Conheci algumas pessoas da aldeia e já tinha ouvido falar do que se passava lá, mas não muito na altura. Em 2020, durante o COVID-19, quando tudo estava fechado, um vídeo sobre os mais novos desenvolvimentos viralizou nas redes sociais. A partir daí, comecei a entrar em contacto com pessoas e comecei a minha pesquisa. Eu fui para a aldeia. Devido à sua posição remota e aos seus poucos habitantes, rodeados pela natureza e pelas montanhas, parecia um lugar particularmente seguro durante a pandemia. Com uma câmara e com o meu engenheiro de som, estávamos lá, primeiro, principalmente para entender tudo, sem ter uma ideia precisa de como fazer um filme. Conversei com as pessoas, entre as quais estava também o presidente. Ele ajudou-me a entender o contexto político e aprendi muito sobre a dinâmica da comunidade.
Como desenvolveu o filme a partir daí?
Começamos a fazer vídeos do que acontecia e dos protestos, que a população pode compartilhar em diversas redes. Enquanto filmávamos o que realmente acontecia, vi que as pessoas eram frágeis. Muitas vezes, eles estavam muito tristes e deprimidos. Mas eu queria antes mostrar quão fortes eles são e como se motivaram para esta luta entre David e Golias. Então, como não acredito nos documentários convencionais, comecei a escrever a história como uma ficção.
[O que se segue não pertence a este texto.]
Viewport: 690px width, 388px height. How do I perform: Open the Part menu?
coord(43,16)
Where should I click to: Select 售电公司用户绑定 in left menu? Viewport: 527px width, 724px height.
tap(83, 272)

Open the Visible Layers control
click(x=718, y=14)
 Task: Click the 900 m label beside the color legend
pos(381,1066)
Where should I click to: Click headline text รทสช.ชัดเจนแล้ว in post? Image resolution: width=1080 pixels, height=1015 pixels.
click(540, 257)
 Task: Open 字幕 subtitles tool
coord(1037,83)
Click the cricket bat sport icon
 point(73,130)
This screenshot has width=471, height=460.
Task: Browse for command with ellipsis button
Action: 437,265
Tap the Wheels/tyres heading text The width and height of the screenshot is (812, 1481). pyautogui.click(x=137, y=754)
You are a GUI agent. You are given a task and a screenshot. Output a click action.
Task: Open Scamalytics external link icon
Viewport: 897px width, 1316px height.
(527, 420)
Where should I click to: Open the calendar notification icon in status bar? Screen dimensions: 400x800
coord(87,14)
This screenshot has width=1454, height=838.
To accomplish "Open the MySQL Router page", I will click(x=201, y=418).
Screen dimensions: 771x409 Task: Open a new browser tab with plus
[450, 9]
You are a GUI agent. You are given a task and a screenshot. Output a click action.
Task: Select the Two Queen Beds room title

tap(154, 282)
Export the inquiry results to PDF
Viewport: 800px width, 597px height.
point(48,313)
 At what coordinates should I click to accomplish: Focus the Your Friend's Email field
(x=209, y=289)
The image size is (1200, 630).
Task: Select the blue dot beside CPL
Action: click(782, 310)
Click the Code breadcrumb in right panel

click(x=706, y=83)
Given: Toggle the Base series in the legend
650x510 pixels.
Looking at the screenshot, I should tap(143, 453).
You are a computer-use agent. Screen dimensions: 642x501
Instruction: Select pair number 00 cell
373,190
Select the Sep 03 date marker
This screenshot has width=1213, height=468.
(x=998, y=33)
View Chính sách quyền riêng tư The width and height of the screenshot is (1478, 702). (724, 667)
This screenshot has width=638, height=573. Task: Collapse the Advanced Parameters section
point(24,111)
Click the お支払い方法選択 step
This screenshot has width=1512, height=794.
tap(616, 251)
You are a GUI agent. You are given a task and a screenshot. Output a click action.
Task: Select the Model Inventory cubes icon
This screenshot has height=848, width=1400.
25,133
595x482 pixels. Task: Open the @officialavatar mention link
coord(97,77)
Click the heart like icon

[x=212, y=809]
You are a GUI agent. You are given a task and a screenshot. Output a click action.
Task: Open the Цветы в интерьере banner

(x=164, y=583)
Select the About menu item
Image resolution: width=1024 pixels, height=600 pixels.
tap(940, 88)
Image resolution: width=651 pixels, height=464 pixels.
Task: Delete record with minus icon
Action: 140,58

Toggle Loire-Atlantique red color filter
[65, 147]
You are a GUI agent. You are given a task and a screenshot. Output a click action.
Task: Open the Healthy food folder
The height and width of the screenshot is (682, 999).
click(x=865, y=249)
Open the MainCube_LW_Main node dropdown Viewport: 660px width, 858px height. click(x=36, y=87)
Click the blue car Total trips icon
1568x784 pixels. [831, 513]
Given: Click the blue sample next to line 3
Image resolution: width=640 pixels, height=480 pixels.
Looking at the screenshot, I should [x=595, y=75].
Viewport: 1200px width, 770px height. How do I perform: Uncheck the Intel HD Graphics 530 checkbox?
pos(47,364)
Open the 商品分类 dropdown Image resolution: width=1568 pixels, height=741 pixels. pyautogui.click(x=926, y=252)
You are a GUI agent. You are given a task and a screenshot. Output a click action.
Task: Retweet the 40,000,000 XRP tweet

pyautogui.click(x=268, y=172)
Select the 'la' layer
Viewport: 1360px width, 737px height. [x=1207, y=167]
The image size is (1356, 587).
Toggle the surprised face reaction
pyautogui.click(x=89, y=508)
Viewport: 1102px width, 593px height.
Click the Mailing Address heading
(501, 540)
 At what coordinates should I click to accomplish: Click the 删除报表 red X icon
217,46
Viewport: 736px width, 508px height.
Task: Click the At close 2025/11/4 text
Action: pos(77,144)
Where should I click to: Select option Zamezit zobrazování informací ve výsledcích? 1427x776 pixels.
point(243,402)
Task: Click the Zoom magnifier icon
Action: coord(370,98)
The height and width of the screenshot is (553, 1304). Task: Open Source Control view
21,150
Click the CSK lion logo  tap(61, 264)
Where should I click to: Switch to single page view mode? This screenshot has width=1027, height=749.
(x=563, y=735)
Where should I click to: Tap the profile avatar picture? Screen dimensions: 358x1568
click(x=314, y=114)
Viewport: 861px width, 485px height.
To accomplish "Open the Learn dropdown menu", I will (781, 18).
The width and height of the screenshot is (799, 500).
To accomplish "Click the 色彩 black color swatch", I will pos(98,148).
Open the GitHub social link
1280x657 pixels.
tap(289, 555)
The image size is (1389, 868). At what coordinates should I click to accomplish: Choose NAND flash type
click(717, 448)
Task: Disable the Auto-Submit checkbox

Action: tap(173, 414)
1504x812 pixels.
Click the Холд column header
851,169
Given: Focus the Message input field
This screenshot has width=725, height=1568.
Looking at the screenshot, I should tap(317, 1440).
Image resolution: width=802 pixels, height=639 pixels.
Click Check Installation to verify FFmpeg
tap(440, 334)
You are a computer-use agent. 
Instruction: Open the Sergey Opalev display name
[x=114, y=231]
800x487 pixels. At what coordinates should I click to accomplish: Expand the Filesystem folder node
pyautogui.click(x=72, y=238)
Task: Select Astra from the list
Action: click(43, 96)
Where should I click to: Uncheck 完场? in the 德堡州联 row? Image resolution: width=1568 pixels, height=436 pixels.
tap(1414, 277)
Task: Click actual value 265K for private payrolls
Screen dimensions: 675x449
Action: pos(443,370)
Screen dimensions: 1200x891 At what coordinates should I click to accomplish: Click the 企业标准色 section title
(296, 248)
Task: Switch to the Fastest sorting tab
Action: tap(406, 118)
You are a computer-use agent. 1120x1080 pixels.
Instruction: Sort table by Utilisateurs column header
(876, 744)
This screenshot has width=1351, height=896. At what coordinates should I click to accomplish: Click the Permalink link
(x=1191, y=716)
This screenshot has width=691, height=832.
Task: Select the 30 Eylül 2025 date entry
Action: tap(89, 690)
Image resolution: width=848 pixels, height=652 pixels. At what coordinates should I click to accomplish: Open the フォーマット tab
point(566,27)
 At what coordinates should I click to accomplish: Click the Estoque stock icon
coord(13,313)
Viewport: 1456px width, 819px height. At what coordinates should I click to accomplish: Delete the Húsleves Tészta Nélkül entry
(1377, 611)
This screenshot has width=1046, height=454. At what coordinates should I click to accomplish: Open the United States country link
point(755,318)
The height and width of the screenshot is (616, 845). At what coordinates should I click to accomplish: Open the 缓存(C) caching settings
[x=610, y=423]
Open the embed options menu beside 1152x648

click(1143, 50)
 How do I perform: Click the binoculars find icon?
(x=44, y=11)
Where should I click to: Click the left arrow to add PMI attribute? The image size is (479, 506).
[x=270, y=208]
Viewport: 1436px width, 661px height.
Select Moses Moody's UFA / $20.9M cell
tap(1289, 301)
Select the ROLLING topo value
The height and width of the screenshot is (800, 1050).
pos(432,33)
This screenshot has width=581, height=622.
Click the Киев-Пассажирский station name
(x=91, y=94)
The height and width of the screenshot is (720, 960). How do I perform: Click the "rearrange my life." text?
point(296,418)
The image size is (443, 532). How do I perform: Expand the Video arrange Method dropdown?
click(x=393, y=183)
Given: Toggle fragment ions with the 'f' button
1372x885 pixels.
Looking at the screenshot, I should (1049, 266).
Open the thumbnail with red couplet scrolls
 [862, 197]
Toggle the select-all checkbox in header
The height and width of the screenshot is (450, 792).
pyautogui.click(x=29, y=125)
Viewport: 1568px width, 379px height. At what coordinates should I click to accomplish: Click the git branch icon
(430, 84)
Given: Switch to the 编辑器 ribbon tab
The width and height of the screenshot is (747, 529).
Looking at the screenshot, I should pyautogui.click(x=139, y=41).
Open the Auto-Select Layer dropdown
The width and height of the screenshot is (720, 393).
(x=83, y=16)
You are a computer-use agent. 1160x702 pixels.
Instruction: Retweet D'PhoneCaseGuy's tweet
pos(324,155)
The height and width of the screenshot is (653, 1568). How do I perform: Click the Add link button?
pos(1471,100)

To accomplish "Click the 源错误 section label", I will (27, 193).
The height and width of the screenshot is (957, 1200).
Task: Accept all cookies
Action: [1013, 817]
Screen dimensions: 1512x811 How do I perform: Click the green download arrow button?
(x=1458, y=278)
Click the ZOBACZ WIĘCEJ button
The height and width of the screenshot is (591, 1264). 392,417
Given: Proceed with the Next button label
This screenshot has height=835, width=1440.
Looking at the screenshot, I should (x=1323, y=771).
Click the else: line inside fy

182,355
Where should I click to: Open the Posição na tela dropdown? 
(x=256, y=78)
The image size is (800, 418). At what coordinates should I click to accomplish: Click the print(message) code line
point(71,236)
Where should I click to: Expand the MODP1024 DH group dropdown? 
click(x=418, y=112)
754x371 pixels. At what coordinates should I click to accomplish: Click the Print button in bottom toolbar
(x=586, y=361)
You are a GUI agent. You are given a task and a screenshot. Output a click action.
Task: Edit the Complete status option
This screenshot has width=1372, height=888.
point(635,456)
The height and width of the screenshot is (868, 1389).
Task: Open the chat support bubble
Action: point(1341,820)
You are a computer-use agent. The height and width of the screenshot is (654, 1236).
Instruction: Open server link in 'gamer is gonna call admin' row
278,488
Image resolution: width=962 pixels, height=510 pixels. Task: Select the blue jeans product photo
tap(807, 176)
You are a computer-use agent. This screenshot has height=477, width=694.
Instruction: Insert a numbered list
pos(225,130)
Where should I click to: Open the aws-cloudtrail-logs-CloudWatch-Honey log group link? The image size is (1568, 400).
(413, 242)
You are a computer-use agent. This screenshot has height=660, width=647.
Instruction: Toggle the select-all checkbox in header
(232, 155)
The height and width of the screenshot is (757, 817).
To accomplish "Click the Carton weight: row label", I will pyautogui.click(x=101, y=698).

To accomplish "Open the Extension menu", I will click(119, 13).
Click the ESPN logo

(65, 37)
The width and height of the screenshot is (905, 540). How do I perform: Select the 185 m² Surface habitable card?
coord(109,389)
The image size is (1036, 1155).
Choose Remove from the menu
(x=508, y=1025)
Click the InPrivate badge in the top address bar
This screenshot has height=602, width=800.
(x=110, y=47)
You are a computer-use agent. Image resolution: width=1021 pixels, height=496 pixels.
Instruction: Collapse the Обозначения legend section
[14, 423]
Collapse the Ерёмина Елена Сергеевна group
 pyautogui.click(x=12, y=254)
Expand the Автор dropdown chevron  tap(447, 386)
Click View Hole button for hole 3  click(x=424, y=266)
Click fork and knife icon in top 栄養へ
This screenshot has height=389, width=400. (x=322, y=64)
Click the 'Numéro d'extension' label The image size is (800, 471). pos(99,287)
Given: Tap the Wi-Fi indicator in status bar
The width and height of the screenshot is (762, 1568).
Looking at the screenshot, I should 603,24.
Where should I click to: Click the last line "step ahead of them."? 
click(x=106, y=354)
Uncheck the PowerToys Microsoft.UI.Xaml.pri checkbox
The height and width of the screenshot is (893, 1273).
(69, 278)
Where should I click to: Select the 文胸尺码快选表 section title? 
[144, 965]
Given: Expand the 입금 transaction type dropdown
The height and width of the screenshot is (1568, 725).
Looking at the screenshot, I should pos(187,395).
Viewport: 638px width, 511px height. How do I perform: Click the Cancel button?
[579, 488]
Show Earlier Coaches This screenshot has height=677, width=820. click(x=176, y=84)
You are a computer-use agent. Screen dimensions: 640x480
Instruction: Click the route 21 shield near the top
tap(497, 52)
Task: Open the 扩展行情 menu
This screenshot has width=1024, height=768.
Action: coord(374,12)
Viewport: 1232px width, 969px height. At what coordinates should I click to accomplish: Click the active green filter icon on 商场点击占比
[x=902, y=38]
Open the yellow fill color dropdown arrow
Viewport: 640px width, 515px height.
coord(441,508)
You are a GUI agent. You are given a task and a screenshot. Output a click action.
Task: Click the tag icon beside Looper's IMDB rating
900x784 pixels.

A câmera foi uma forma de reforçar a sua posição, de traduzir nas imagens a sua real força. Era importante considerar qual a posição que a câmara adotaria…
Evitou ter especialistas e realmente confiou nas próprias pessoas. Poderia explicar esta escolha?
Porque é o que melhor se adequa à intenção de mostrar a luta de David contra Golias. Para os protagonistas é difícil ter uma ideia precisa de contra quem estão lutando. Eles nunca veem as pessoas no topo de tudo. Para mim, cinema não é mostrar preto e branco, mas sim as zonas cinzentas. A intenção era mostrar as pessoas envolvidas na burocracia, mas os pequenos, os que fazem parte da população. Todo mundo é apenas uma pequena engrenagem na máquina.